Pues bien, éste los superó a todos.
A la mañana siguiente de la partida de Westley, Buttercup pensó que no tenía derecho a hacer otra cosa que estar sentada, enjugándose las lágrimas y sintiendo lástima de sí misma. Al fin y al cabo, el amor de su vida se había marchado, su existencia no tenía sentido, cómo podía enfrentarse al futuro, etcétera, etcétera.
Pero al cabo de dos segundos en ese estado de ánimo, se dio cuenta de que Westley había salido al mundo, que se acercaba cada vez más a Londres; entonces, ¿qué ocurriría si él quedara prendado de una hermosa muchacha de la ciudad mientras ella seguía allí, desmoronándose?

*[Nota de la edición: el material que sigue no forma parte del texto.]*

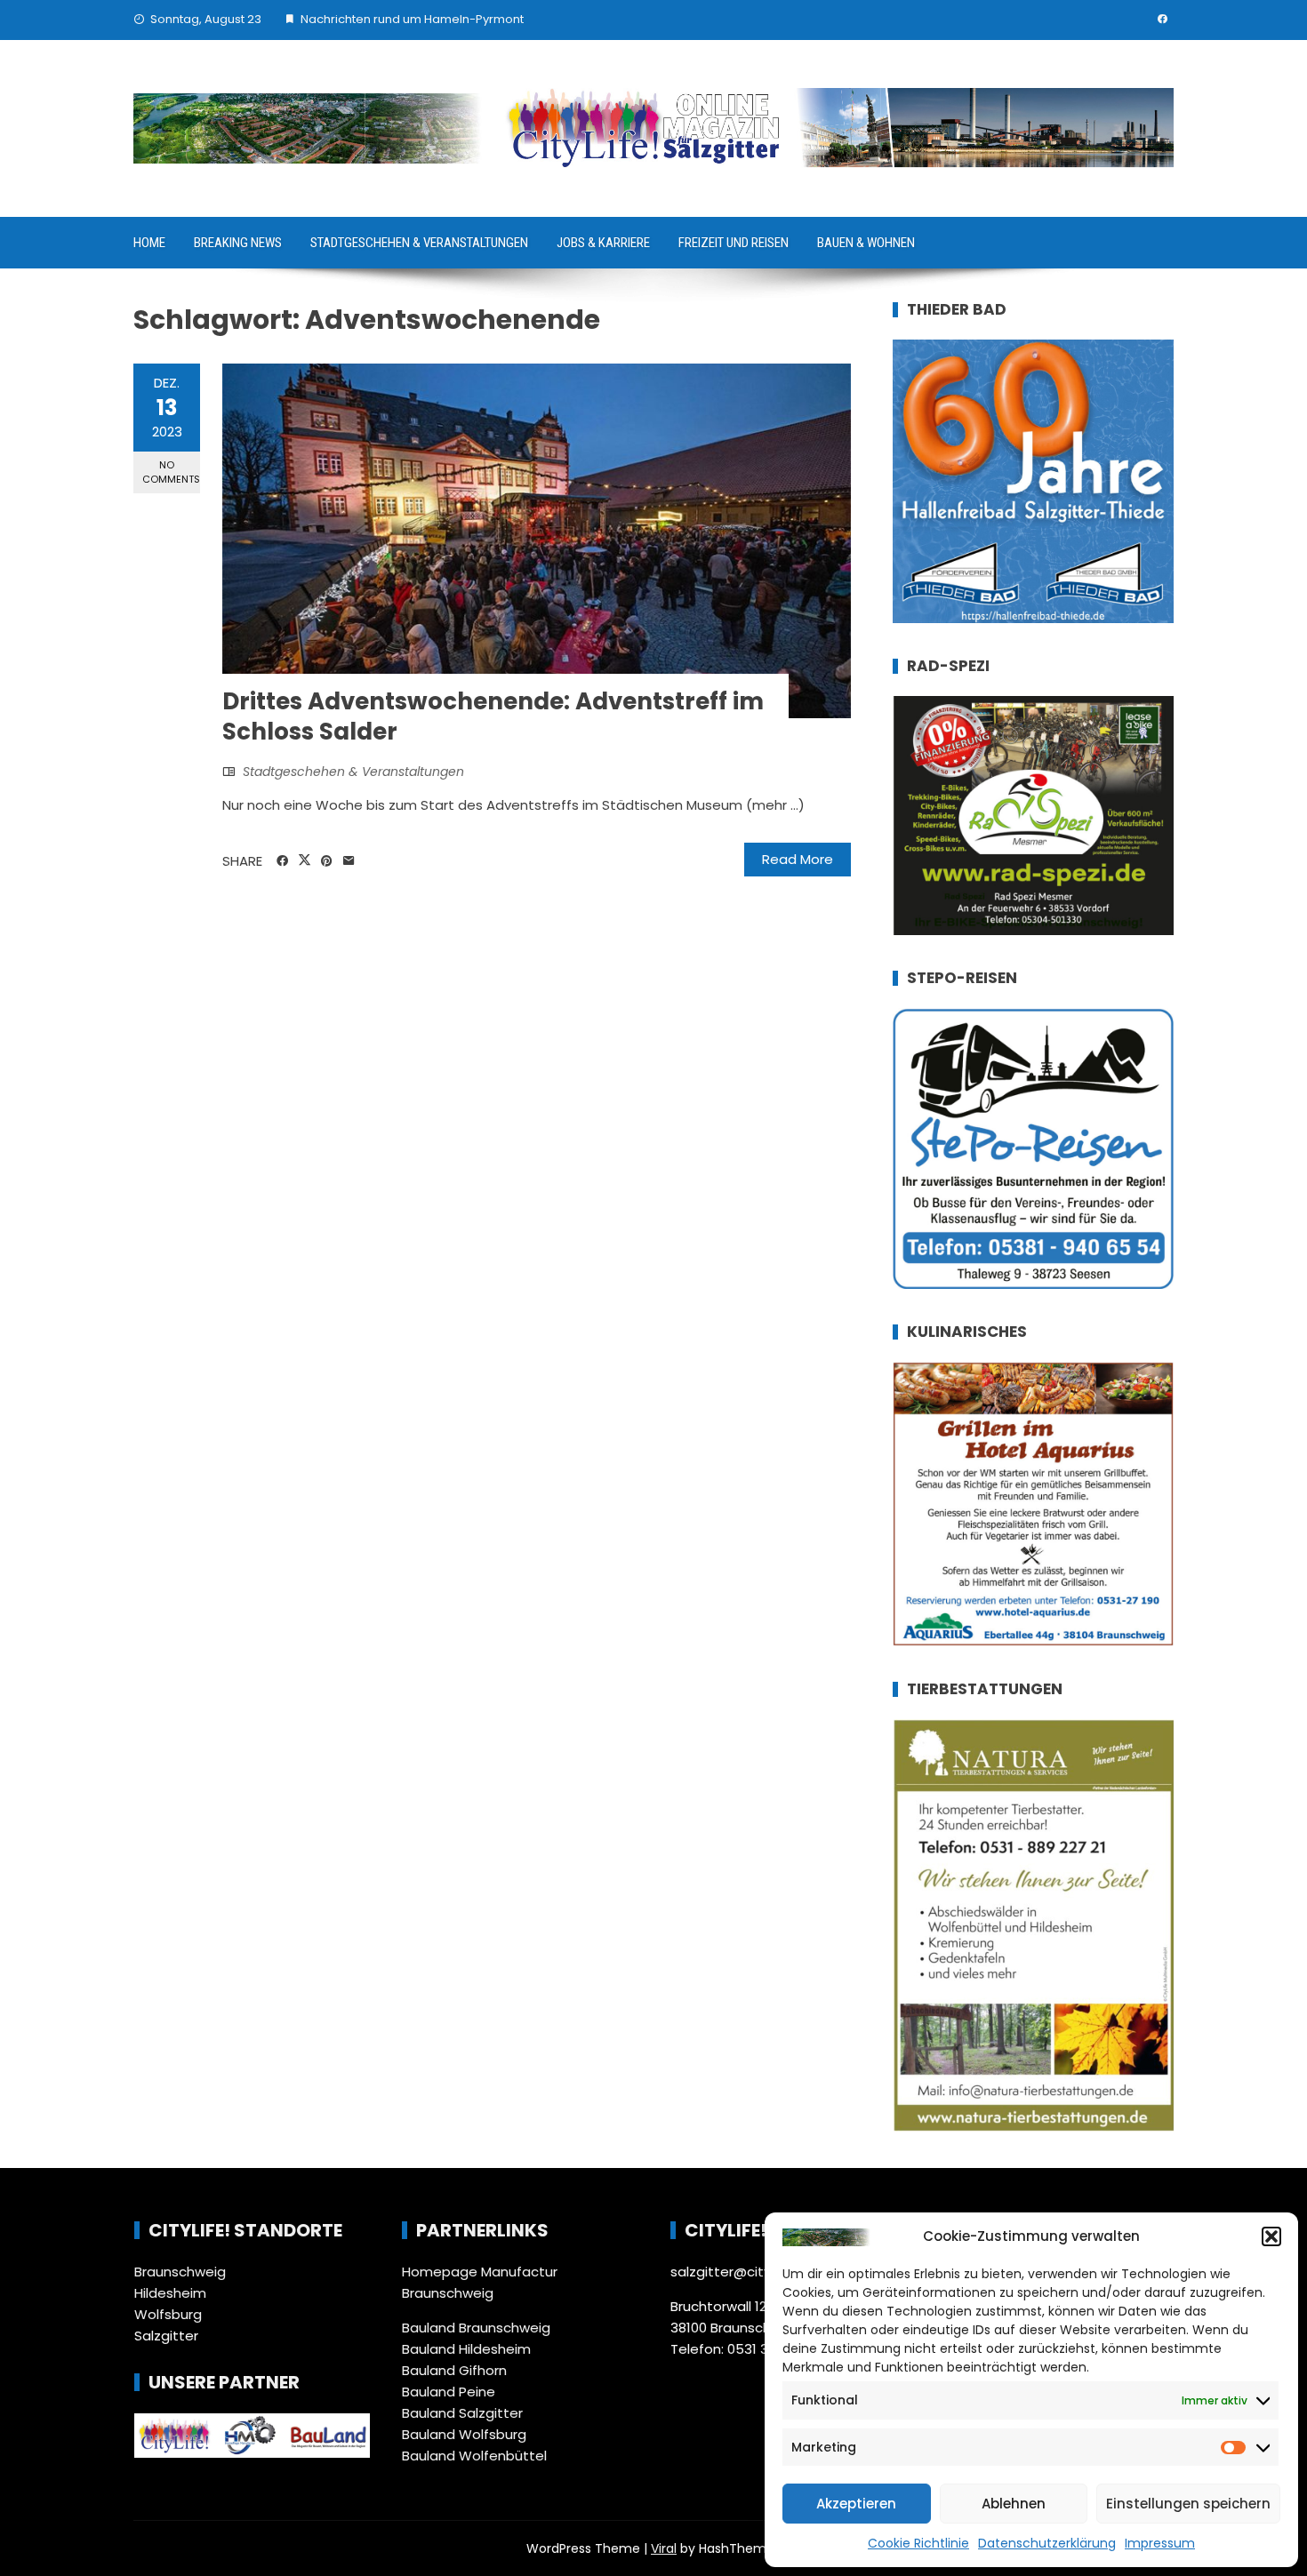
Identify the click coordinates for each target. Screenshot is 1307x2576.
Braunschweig (180, 2271)
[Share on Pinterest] (327, 861)
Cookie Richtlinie (918, 2543)
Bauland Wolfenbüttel (474, 2455)
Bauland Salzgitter (462, 2413)
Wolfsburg (168, 2314)
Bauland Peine (448, 2391)
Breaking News (238, 243)
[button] (1271, 2236)
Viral (664, 2548)
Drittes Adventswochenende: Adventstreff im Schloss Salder (493, 716)
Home (149, 243)
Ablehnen (1014, 2503)
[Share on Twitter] (304, 860)
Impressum (1160, 2543)
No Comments (171, 471)
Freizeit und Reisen (733, 243)
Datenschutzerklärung (1047, 2543)
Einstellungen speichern (1188, 2503)
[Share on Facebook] (282, 861)
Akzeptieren (856, 2503)
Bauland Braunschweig (476, 2327)
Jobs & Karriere (603, 243)
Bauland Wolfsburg (464, 2434)
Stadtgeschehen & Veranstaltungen (419, 243)
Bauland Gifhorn (454, 2370)
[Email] (349, 861)
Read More (797, 859)
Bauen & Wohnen (866, 243)
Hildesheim (170, 2293)
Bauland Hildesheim (466, 2349)
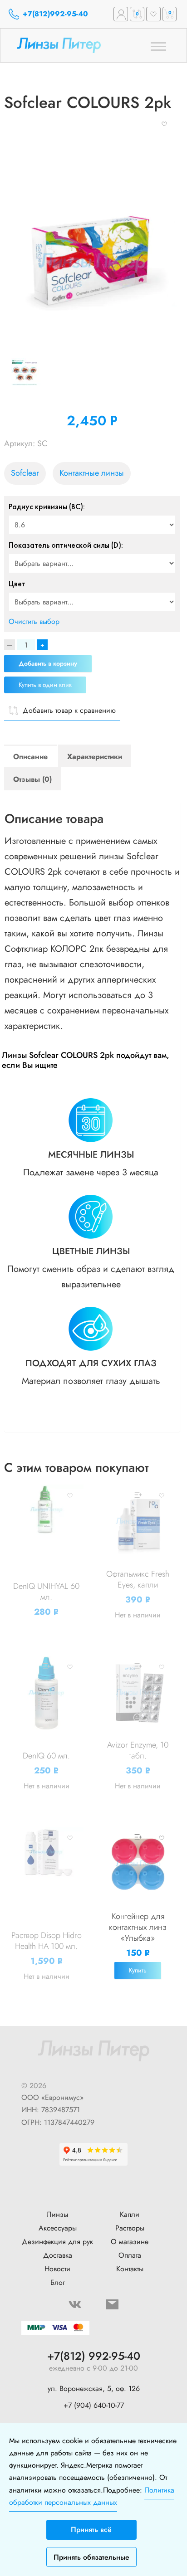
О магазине (129, 2241)
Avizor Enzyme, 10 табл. (137, 1750)
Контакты (129, 2269)
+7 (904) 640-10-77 (94, 2405)
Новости (57, 2269)
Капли (129, 2214)
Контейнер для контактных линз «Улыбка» (138, 1927)
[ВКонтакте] (75, 2304)
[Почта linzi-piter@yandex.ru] (112, 2304)
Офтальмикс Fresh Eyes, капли (137, 1579)
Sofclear (25, 473)
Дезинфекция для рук (57, 2241)
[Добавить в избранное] (164, 123)
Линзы (57, 2214)
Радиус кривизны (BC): (47, 506)
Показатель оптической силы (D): (66, 545)
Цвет (17, 583)
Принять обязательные (91, 2557)
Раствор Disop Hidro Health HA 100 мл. (46, 1940)
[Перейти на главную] (72, 46)
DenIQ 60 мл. (46, 1756)
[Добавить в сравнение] (45, 1495)
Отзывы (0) (32, 779)
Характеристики (94, 756)
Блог (57, 2282)
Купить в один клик (45, 684)
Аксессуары (58, 2228)
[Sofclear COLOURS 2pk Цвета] (31, 371)
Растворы (129, 2228)
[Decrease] (9, 644)
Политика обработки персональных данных (91, 2496)
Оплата (129, 2255)
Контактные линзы (91, 473)
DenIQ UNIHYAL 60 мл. (46, 1591)
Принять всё (91, 2529)
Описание (30, 756)
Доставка (57, 2255)
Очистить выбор (34, 621)
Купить (138, 1970)
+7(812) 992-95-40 (93, 2356)
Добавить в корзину (48, 663)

O algo peor, ¿qué ocurriría si llegaba a América y trabajaba en sus empleos y construía su granja y la cama y la mandaba a buscar y cuando ella llegara allá él la mirara y le dijera: «Te enviaré de vuelta. Te has estropeado los ojos de tanto secarte las lágrimas; se te ha deslucido la piel de tanto apiadarte de ti misma; eres una criatura de aspecto desaliñado, me casaré con una india que vive en un tipi de por aquí y que siempre está en óptimas condiciones»?